To begin with, the life expectancy of the BAR team in combat, we had learned at Fort Benning, was about eleven seconds. (That is not hyperbole, it is scientific fact.) Then the BAR itself was an unusually clumsy weapon, which everyone rightly tried to avoid, halfway between a machine gun and a rifle, a deadweight all the way. Among the three of us, we would be carrying one BAR, two M-1 rifles, ammo for all three, and a cluster of hand grenades. That was Arch’s welcoming gift to us. Doug was made team leader, Bern and I were the assistants; on marches we would share the weapon, rotating it among us every couple of miles.
No, we were not thrilled.
Then, as soon as Arch finished with us, he swept through the rest of the company, repeating the first squad’s shuffle, getting the old National Guardsmen and aging draftees off the hook, freeing them of the terrible burden of the Browning Automatic Rifle. (He had made Roger Johnson and Paul Willis, who were a two-man BAR team before we got there, happy GIs with a single order.) It was a pretty slick operation. Eventually most of the BARs in the Yankee Division ended up in the hands of the smart new arrivals from ASTP.

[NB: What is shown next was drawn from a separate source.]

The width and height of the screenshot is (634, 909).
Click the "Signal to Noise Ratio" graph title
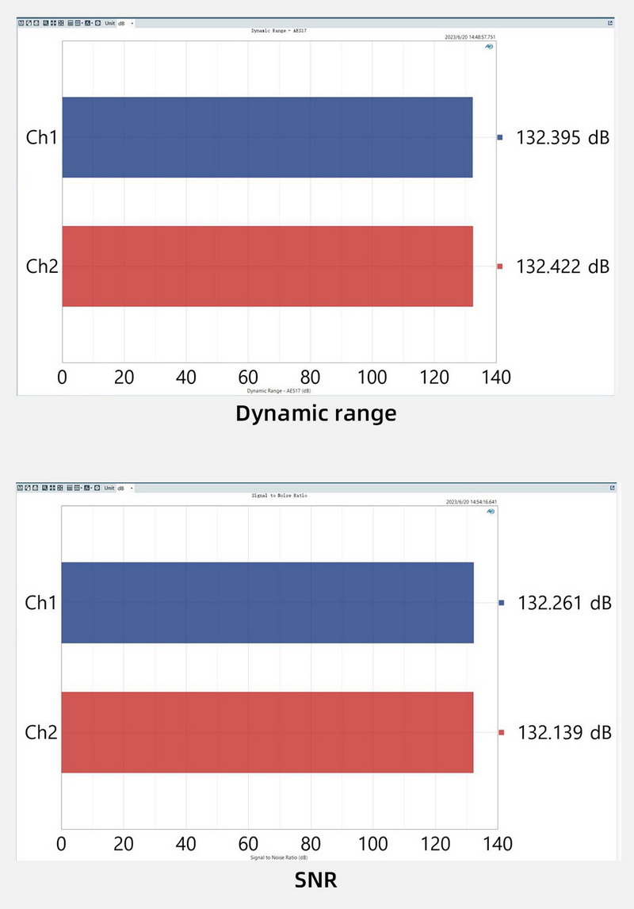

It was easy to read the future in that. We would be the division’s stooges, heirs to every unwanted job, the BAR to begin with, and KP, guard, and latrine duty as well. It would be a kind of stupid hazing with no recourse, and we would be its victims. Of course, we had to accept it, cursing among ourselves like big shots, and sounding like children.
But part of me, at eighteen, was eager to suffer the hazards and humiliations of war. In fact, I thought I had it coming to me. I was burning with a young man’s need to please and with a secret touch of patriotic fervor, two strong motives for performing without complaint. Also, as I’ve said, I really hated the Germans. It was a deeply personal loathing, not abstract at all, with powerful political impulses that had been inflamed by reports of concentration camps,
Kristallnacht
, and venomous anti-Semitism. And I was a Jew. In terms of motive, that went a long way in those days.
FOR THE moment, after arriving in Tennessee, we were all despondent. We had been wrenched out of a safe environment at the University of Maine. Our names had been
neatly arranged in alphabetical order and divvied up among various battalions, thrusting Kelleher, Keaton, and Kotlowitz together for the first time, although we had known each other on the Orono campus by sight. My real pals from basic training and Maine, my old buddies, were also being clustered in alphabetical niches, “A”s with “A”s, “B”s with “B”s, and so on to the very last Zed.
I soon learned that Kelleher was an Army brat, son of a career officer, a colonel sitting out the war behind a desk at Fort Dix, New Jersey, while Keaton was a parochial-school kid from Hackensack, New Jersey, who was suffering his first religious doubts, mostly in silence. I wasn’t much interested in Kelleher and Keaton, and they weren’t much interested in me—not at first. I wanted my old Orono buddies back, those who understood me and loved me without question, and they were gone now to other squads in other platoons, scattered by the necessities of the alphabet.